La naissance
Le 10 janvier 1910, lorsque Henri Bourassa lance Le Devoir, il pense déjà depuis longtemps à créer un quotidien. Il lui a fallu dix-huit mois d'efforts pour réunir les hommes et les conditions propices à l'émergence d'un journal pour lequel il multiplie les protections afin d'en assurer l'indépendance. Outre Bourassa lui-même, petit-fils de Louis-Joseph Papineau et tribun hors norme, quelques noms célèbres, malgré leurs différences de tempérament, se joignent tout de suite à l'équipe du Devoir: Jules Fournier, Olivar Asselin, Omer Héroux et Georges Pelletier. Lors de la parution du premier numéro, Bourassa explique que ce journal catholique "appuiera les honnêtes gens et dénoncera les coquins". Il dénonce d'emblée la situation au gouvernement fédéral: "[...] les deux groupes parlementaires se sont entendus pour donner à chacun de ces problèmes une solution où le droit, la justice, l'intérêt national ont été sacrifiés à l'opportunisme, aux intrigues de partis ou, pis encore, à la cupidité des intérêts individuels."
Le ton est donné: ce journal s'intéresse d'abord à comprendre l'information et à la rendre intelligible plutôt qu'à simplement la rapporter.Le Devoir, comme l'ensemble de la société québécoise, nage encore dans les eaux d'un XIXe siècle qui s'étire mollement dans les jupes du catholicisme et d'un système politique dominé depuis 1896 par la figure de sir Wilfrid Laurier.
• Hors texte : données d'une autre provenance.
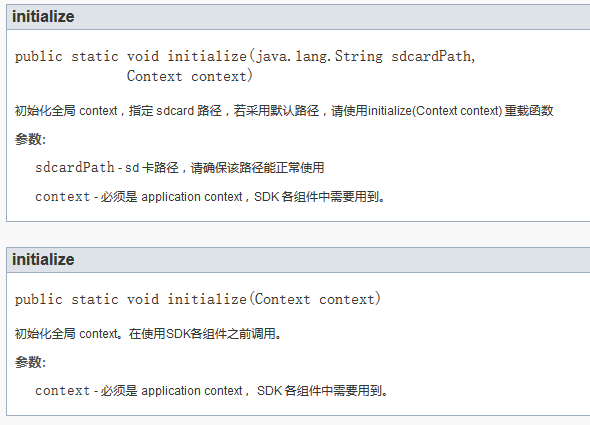Click 'public static void' in first signature
The image size is (590, 425).
click(87, 56)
En août 1914, l'annonce de la guerre marque véritablement la fin du XIXe siècle. En Europe, les roulements de fer de la canonnade brisent toutes les certitudes des hommes sur des champs de bataille si vastes que la terre elle-même semble être devenue un cadavre géant. Cette boucherie, Bourassa la tient pour l'oeuvre d'impérialistes préoccupés par l'exercice de leur seule puissance personnelle, en dépit de l'existence des peuples eux-mêmes. Avec son journal, Bourassa mène une lutte totale contre la conscription. Tout comme l'Angleterre se préoccupe d'abord des intérêts anglais, Bourassa souhaite que les politiciens canadiens s'intéressent d'abord aux intérêts canadiens. Le fondateur du quotidien Le Devoir se moque ainsi de ceux pour qui le patriotisme consiste à monter sur une estrade pour se frapper la poitrine galonnée et archidécorée pour envoyer les autres à la guerre au nom de l'Empire britannique.